“The narrowest thing about him”

Nine times out of ten a man’s broad-mindedness is necessarily the narrowest thing about him. This is not particularly paradoxical; it is, when we come to think of it, quite inevitable. His vision of his own village may really be full of varieties; and even his vision of his own nation may have a rough resemblance to the reality. But his vision of the world is probably smaller than the world. His vision of the universe is certainly much smaller than the universe. Hence he is never so inadequate as when he is universal; he is never so limited as when he generalises.

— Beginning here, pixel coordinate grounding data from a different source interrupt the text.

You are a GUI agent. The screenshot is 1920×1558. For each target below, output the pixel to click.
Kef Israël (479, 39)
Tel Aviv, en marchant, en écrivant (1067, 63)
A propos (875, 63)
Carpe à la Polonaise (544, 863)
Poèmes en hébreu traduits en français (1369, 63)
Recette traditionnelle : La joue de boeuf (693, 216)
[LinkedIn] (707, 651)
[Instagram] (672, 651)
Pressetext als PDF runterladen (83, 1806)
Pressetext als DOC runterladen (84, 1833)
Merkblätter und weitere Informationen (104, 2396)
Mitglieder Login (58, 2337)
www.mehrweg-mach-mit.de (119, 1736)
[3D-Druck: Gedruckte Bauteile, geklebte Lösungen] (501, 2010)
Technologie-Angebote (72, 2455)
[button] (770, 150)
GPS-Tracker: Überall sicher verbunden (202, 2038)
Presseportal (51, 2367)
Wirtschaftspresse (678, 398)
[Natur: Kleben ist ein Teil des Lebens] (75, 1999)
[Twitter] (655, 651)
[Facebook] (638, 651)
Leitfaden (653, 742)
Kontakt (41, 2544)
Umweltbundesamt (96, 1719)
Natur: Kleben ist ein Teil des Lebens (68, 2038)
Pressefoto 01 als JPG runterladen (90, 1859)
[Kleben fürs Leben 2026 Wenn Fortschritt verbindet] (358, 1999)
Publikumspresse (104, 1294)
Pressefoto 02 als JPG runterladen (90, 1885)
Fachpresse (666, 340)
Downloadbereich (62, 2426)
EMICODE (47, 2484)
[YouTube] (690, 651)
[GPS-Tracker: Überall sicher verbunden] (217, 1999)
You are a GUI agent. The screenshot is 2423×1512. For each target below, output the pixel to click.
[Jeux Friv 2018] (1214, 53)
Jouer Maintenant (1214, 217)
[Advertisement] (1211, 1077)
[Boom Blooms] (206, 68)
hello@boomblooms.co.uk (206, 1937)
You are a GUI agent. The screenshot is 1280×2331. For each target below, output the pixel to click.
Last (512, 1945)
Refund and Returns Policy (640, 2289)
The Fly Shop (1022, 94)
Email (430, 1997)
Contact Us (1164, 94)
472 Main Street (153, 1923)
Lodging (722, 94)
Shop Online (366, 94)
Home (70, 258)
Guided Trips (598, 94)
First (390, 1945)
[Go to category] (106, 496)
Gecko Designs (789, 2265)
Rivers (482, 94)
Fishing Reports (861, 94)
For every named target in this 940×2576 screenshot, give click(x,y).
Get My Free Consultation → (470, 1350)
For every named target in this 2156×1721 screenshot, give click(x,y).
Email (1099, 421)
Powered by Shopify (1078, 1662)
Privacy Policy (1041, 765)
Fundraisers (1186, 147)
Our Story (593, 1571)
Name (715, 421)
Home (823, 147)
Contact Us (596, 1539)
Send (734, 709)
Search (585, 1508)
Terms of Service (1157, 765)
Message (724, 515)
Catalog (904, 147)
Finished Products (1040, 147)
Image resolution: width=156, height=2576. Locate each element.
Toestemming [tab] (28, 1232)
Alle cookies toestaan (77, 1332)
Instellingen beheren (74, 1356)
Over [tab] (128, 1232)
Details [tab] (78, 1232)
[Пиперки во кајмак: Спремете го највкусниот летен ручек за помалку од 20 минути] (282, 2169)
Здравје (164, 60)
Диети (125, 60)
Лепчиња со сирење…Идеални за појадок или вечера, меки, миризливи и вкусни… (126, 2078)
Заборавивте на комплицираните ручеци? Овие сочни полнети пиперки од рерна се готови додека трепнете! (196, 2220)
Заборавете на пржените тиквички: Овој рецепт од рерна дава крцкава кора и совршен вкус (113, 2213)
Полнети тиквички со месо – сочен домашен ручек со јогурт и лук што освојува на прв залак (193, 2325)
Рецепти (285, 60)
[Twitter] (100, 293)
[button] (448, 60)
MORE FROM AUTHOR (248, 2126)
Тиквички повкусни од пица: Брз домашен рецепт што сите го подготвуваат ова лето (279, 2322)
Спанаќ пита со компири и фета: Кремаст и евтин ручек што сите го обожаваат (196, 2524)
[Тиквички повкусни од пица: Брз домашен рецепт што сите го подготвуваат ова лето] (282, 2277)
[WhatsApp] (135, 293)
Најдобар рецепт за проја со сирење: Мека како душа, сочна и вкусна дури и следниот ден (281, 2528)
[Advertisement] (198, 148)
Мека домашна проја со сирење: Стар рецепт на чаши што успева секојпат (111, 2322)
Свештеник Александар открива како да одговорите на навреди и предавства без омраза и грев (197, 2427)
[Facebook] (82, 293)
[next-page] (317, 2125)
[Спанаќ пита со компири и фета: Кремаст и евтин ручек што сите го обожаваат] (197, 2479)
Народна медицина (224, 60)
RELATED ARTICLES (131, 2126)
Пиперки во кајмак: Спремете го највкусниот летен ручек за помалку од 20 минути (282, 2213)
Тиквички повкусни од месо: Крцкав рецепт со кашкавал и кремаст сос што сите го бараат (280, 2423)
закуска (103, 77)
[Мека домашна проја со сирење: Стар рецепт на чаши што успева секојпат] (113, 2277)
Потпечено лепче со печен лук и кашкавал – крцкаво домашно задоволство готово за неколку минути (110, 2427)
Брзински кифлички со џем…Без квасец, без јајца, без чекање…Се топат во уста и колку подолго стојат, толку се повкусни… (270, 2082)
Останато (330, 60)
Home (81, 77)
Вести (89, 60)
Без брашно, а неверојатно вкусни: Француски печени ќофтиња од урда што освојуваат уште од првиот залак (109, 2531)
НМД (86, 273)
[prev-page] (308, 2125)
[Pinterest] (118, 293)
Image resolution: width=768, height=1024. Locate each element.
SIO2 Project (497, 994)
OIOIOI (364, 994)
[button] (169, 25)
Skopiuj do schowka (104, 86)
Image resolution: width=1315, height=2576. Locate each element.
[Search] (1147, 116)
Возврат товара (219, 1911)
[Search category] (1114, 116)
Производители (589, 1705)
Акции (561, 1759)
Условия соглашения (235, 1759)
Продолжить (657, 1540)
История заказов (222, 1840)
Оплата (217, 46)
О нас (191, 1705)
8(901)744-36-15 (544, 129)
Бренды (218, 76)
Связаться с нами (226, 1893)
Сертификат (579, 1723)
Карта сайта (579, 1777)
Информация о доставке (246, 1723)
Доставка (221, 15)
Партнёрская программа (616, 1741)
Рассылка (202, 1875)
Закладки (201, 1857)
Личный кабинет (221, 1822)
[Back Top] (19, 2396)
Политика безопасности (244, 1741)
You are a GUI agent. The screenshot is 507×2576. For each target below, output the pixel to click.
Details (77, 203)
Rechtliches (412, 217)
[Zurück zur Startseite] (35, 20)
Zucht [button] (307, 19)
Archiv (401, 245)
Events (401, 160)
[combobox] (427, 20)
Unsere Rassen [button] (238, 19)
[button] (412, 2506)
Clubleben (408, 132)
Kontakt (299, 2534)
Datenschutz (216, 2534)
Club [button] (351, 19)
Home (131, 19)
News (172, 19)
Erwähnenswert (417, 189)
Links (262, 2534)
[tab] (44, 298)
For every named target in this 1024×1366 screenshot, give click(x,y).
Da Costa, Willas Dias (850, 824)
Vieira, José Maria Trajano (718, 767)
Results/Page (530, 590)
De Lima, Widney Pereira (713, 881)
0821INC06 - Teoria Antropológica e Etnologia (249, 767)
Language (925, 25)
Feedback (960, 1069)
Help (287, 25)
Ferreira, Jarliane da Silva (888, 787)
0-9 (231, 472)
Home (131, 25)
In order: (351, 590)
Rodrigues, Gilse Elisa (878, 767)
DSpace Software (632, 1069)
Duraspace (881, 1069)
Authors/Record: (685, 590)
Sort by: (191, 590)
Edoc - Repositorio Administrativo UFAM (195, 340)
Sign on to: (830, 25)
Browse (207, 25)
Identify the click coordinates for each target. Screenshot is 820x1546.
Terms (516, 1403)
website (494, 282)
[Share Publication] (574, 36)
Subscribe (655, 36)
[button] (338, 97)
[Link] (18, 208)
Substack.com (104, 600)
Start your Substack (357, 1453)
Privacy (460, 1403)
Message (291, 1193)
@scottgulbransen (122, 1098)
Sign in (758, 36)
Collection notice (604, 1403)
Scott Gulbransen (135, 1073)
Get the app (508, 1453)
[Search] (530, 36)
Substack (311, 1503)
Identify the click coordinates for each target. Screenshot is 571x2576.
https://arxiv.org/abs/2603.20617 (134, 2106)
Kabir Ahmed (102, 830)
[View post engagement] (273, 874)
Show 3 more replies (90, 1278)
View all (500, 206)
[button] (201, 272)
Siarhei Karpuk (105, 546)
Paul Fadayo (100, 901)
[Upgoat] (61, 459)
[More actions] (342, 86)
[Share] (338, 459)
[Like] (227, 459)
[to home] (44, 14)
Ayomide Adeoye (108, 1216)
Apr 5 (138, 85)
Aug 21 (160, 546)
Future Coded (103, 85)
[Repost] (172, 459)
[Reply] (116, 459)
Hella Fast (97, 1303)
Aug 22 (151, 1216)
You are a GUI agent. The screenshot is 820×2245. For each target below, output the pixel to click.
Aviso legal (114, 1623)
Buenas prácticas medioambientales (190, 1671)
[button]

What I Saw In America (1921).

Published in: on May 30, 2018 at 9:35 pm  Leave a Comment  

“Biting holes in their own case”

If a European State, at war with other States, suddenly began to eat its prisoners, the other States would be justified in breaking off all intercourse and international discussion, and destroying it without further speech. But if the other States began, however reluctantly, to eat a prisoner here and there, they might still maintain much of their logical case, and even something of a rather relative moral superiority. But obviously there is one thing they could not possibly maintain, and that is the innocent and instantaneous disgust at the mere sight of the cannibal. Yet it would be precisely upon that innocent disgust that they would base their whole claim to crush a mere nest of cannibals. Even if they only on rare occasion took a bite at a man, even if they were only found cautiously and considerately nibbling at a man, they would be biting holes in their own case: they would be nibbling away the natural instincts which were their chief allies in the whole war. They would be making the crime of their enemy a less exceptional thing, and therefore the crushing of their enemy a more exceptional thing.

— Illustrated London News, 16 September 1916.

Published in: on May 16, 2018 at 5:07 pm  Leave a Comment  

“The poetizing of natural history”

In the early days of the world, the discovery of a fact of natural history was immediately followed by the realization of it as a fact of poetry. When man awoke from the long fit of absent-mindedness which is called the automatic animal state, and began to notice the queer facts that the sky was blue and the grass green, he immediately began to use those facts symbolically. Blue, the colour of the sky, became a symbol of celestial holiness; green passed into the language as indicating a freshness verging upon unintelligence. If we had the good fortune to live in a world in which the sky was green and the grass blue, the symbolism would have been different.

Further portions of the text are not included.